### Assigned task:
Below are the entries. Transcribe exactly the lines from the one with "Collapse the left" through the one with "Click the Self employed amount field", ends included, and leave out all others.

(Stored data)
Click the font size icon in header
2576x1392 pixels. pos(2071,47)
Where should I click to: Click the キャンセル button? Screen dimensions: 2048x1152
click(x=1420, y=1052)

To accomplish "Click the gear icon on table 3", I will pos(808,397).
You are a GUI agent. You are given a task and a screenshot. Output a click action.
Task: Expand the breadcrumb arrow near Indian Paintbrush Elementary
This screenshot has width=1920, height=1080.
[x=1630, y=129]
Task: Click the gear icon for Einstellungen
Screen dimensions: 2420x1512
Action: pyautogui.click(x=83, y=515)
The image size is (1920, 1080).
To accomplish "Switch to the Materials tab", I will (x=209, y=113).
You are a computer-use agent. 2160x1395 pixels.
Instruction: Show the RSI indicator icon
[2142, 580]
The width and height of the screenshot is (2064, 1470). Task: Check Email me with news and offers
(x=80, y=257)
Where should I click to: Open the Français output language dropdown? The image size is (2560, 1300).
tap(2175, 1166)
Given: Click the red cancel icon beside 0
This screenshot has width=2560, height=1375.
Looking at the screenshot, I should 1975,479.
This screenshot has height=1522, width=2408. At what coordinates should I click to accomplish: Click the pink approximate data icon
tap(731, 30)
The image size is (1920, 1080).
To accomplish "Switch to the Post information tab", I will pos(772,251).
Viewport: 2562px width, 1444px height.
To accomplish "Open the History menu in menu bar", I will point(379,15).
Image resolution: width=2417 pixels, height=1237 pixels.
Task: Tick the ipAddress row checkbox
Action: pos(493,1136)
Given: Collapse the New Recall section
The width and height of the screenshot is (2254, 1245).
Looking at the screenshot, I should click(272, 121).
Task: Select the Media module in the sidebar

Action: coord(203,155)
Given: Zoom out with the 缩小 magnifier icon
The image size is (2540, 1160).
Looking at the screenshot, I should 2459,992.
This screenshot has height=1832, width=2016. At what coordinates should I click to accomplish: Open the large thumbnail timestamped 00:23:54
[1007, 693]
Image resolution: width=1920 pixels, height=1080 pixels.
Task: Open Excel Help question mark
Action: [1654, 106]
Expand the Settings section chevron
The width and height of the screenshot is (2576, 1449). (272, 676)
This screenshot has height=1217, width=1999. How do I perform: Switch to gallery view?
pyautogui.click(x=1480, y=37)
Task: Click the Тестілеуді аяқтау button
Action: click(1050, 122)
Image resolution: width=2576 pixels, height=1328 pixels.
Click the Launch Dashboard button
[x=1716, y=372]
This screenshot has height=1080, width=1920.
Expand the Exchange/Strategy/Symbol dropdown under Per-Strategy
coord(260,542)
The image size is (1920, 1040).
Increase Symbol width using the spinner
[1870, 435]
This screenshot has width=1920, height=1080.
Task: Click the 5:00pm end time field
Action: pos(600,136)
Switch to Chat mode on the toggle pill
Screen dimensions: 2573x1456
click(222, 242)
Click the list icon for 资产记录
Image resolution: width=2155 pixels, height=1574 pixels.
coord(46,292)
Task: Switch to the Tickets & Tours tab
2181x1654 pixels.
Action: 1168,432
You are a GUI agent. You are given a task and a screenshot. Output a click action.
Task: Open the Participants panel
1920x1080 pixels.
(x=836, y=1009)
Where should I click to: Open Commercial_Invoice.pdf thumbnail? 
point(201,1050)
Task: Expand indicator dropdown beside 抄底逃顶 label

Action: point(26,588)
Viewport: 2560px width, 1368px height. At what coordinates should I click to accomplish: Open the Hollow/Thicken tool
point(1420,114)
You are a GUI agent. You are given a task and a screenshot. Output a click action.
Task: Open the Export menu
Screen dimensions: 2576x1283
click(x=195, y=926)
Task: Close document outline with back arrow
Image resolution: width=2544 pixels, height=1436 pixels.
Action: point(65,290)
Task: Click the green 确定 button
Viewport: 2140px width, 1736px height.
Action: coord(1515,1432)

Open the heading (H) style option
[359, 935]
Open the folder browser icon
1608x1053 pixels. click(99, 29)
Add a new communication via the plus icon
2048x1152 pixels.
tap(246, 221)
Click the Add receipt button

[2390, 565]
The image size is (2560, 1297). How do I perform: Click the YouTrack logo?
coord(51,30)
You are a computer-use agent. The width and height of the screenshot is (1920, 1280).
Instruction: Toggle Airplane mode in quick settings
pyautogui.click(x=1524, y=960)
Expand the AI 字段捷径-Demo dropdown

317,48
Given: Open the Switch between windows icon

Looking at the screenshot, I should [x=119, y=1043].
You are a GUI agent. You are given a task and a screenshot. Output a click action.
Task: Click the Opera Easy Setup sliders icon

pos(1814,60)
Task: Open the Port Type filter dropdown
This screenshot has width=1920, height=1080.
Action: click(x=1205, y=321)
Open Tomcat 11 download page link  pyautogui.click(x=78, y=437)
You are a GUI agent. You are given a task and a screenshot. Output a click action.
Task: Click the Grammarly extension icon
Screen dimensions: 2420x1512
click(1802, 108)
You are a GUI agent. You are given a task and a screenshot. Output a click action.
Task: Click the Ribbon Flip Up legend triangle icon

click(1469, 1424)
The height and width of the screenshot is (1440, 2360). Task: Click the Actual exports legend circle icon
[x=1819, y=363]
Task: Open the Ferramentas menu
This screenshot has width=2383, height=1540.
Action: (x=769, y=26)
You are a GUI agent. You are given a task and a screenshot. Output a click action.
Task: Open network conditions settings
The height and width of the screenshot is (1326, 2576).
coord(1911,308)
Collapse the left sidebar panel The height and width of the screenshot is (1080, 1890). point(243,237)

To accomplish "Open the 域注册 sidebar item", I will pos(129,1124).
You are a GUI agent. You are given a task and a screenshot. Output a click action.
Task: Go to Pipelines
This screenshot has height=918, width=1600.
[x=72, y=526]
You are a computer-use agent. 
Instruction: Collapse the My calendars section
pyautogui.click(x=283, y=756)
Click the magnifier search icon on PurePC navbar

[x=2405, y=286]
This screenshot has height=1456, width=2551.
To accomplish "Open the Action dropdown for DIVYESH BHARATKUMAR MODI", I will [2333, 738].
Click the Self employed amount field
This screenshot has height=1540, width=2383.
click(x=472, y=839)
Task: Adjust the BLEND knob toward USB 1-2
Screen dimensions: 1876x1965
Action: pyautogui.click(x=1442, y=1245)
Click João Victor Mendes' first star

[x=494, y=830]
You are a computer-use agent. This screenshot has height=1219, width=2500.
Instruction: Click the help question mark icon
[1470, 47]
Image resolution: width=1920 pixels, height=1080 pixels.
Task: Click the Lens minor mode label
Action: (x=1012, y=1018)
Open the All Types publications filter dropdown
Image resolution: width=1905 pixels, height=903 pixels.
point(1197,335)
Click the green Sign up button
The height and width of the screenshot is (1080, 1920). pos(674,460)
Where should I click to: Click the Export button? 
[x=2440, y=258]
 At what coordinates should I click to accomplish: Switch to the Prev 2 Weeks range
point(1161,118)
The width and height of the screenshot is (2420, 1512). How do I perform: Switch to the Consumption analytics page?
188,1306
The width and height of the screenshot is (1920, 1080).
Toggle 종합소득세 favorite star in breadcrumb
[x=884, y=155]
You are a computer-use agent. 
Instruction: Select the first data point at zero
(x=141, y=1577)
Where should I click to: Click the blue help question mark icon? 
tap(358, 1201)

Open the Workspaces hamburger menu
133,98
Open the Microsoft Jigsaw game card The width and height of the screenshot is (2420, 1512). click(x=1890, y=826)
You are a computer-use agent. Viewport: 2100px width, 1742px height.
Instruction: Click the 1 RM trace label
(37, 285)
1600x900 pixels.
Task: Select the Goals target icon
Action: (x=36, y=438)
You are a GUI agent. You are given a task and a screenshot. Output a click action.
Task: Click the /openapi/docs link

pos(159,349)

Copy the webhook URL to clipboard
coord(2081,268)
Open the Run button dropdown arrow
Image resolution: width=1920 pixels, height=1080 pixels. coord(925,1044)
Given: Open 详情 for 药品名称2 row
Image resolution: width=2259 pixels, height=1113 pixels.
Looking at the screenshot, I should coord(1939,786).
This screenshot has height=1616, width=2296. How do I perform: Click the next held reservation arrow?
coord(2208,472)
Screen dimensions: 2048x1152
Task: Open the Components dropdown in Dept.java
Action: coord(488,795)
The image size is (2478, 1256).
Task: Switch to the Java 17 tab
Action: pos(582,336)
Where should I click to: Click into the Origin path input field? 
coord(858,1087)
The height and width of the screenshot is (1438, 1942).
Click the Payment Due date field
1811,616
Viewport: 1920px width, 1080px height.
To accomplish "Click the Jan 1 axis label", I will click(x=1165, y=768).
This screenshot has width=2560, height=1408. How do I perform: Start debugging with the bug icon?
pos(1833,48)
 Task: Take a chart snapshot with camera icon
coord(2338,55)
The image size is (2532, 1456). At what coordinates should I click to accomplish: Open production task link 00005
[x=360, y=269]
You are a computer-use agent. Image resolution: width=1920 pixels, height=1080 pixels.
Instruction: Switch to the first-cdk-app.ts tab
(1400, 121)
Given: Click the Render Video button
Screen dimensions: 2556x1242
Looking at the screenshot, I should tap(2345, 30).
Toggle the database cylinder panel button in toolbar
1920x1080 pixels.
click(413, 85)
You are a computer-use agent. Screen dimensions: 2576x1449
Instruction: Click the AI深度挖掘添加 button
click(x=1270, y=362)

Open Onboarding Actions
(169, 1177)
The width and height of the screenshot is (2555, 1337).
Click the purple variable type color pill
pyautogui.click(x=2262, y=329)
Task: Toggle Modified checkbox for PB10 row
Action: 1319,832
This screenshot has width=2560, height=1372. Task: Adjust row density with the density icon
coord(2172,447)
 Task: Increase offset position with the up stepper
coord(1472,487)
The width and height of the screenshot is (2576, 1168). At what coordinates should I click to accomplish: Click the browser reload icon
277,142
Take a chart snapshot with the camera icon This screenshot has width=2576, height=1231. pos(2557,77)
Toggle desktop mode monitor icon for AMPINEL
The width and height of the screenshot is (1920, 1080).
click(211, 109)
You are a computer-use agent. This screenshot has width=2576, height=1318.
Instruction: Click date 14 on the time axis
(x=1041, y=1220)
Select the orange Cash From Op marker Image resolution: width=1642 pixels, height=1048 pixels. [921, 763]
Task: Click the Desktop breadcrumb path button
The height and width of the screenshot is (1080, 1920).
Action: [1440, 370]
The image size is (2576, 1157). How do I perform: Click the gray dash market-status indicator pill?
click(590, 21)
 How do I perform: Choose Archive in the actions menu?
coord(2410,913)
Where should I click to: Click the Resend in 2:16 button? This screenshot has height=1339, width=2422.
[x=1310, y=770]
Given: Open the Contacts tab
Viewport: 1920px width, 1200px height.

### Task answer:
Collapse the left sidebar panel The height and width of the screenshot is (1080, 1890). point(243,237)

To accomplish "Open the 域注册 sidebar item", I will pos(129,1124).
You are a GUI agent. You are given a task and a screenshot. Output a click action.
Task: Go to Pipelines
This screenshot has height=918, width=1600.
[x=72, y=526]
You are a computer-use agent. 
Instruction: Collapse the My calendars section
pyautogui.click(x=283, y=756)
Click the magnifier search icon on PurePC navbar

[x=2405, y=286]
This screenshot has height=1456, width=2551.
To accomplish "Open the Action dropdown for DIVYESH BHARATKUMAR MODI", I will [2333, 738].
Click the Self employed amount field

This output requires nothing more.